The last days of the trout season went off for some lucky anglers around the Southern Highlands region.
A mate and his companions happened on an awesome gum beetle fall, where they found the beetles dropping out of the sky like confetti, with the browns and rainbows switched on to them big time.
Several times, pods of three or four fish were patrolling the shallows together; it was just a matter of which fish would get to the artificial beetle pattern first!
Lake Meadowbank and Lake Burbury are the only waters open in July, with Meadowbank being the best option not so much for the quality of its fishing but for the far more comfortable conditions to fish in. All the regular methods are worth a try but trolling will be the most favourable and likely method to get hooked up. There are a few Atlantics still swimming around in the lake as well to add a bit of variety. The Atlantics seem to favour the moving water, so head above the bridge and troll along the old riverbed up around the point of the willows and continue up the river proper. You can travel quite a way before the flow gets too fast.
Although the fishing maybe dismal in July there are plenty of things to keep us occupied especially if you are a fly tyer. With the new season not that far away, it is time to go through your fly boxes, see how many Stick Caddis patterns you have, Sloane’s Fur Flies (natural brown and black), MkII Woolly Buggers, Black Woolly Buggers, Mrs Simmo’s (Jetson version of the Mrs Simpson), Black and Green Fuzzle Buggers, Fiery Brown Beetles and 007 Nymphs and Montana Nymphs you have.
These patterns are some of the first you should tie on when the new season rolls around in August so you will need a good supply. Hopefully we will get the late winter and early spring rains and snow that we had last year to get those lake and lagoon levels up.
We relied heavily on Stick Caddis patterns early last season, hooking many fish in Bronte Lagoon and Lake King William on them. I use two patterns, the easy to tie Scintilla Stick Caddis and the little bit more involved Sticky Caddis, developed by Muz Wilson. These two patterns have one thing in common which I believe is very important for stick caddis patterns, they are very slim; many stick caddis imitations are way too bulky.
Another trick, instead of using the usual yellow or lime green-coloured material to imitate the caddis grub, try white. One of Noel Jetson’s favourite flies in the Bronte area was his stick caddis made from bound crow wing fibres with a few wraps of white floss to imitate the grub. Fish the Stick Caddis imitation on a dropper underneath an easy-to-see bushy Zulu on about a size 12 hook to tailing fish, often the fish will snavel the dry fly, especially if there are a few spiders around flushed out of the tussocks by hopefully-rising water levels.

-.-.-

BRIEF A:
In the fishing report, who developed the Sticky Caddis pattern?

-.-.-

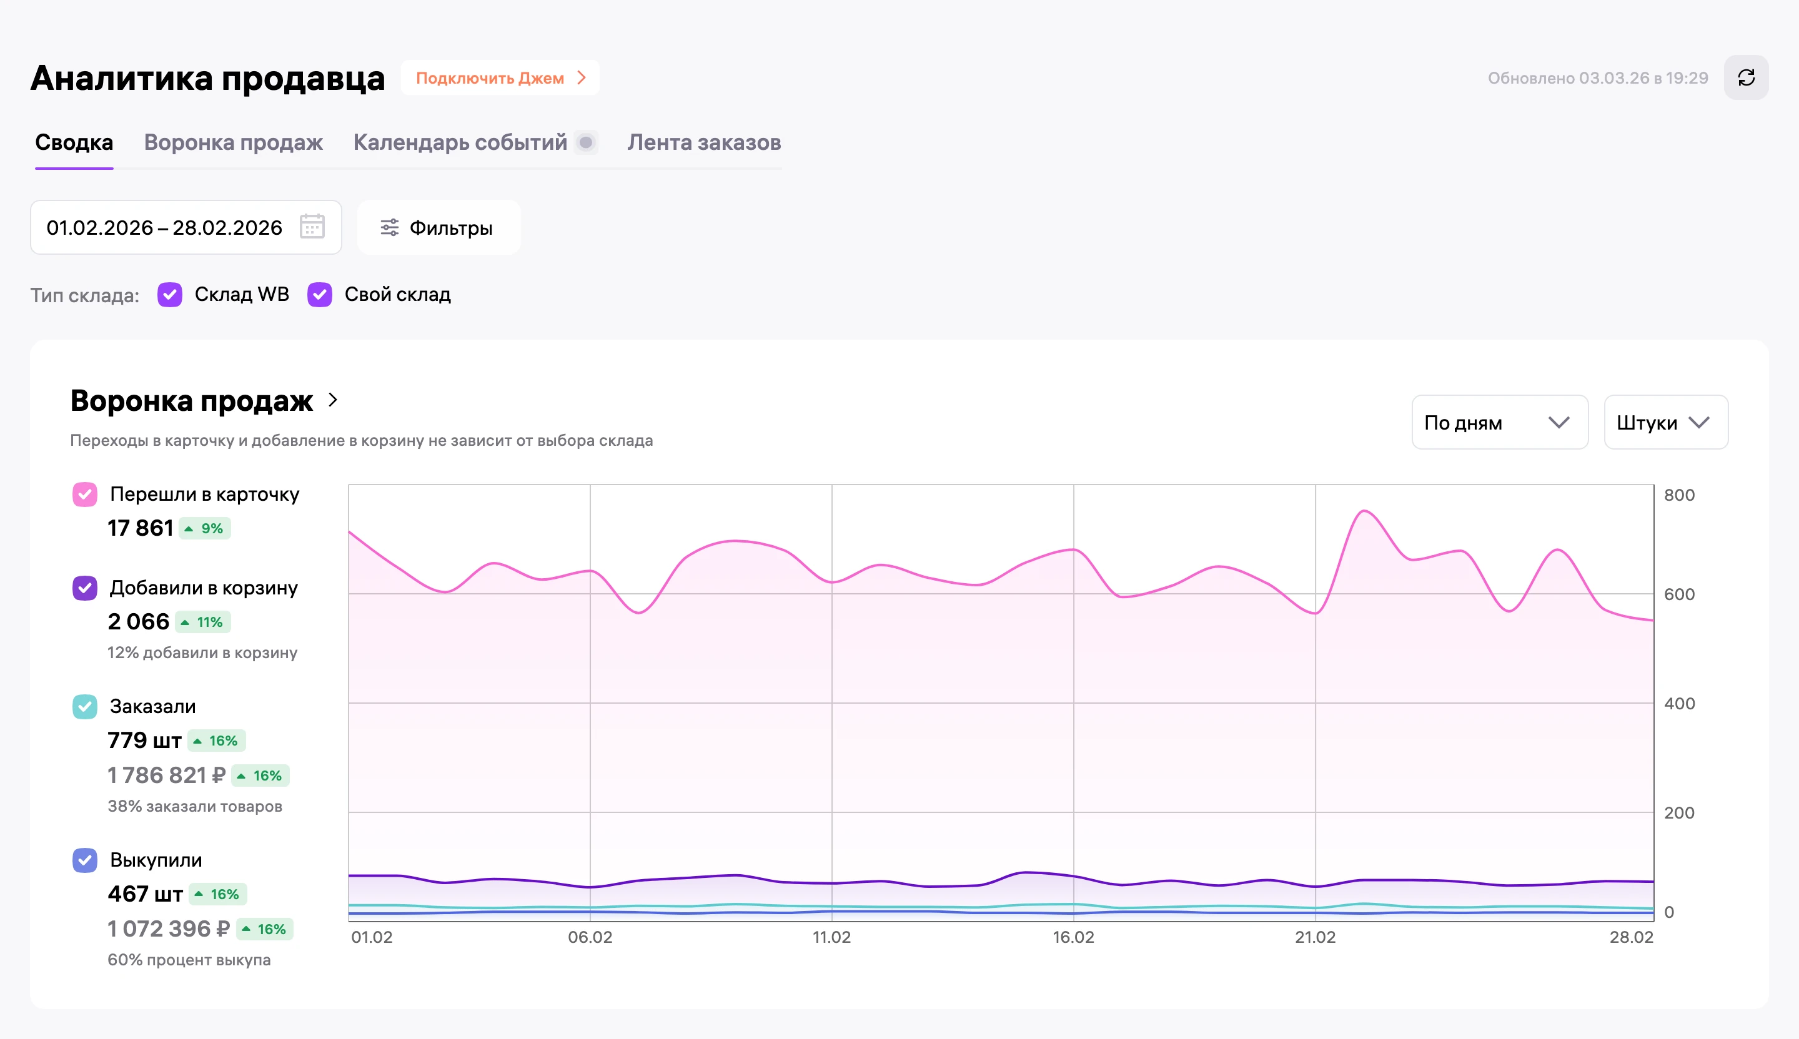Screen dimensions: 1799x1039
Task: Open the По дням dropdown
Action: click(1499, 422)
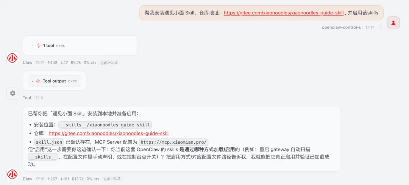The width and height of the screenshot is (409, 185).
Task: Open the gitee repository link in Claw's reply
Action: click(109, 134)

-.-.-

BRIEF B:
Retype the listing above exactly as it appears, line for line, and leave the pictures out.

FULL RESPONSE A:
Muz Wilson

FULL RESPONSE B:
Screen dimensions: 1799x1039
Task: Open the По дням dropdown
Action: click(1499, 422)
The width and height of the screenshot is (409, 185).
Task: Open the gitee repository link in Claw's reply
Action: click(109, 134)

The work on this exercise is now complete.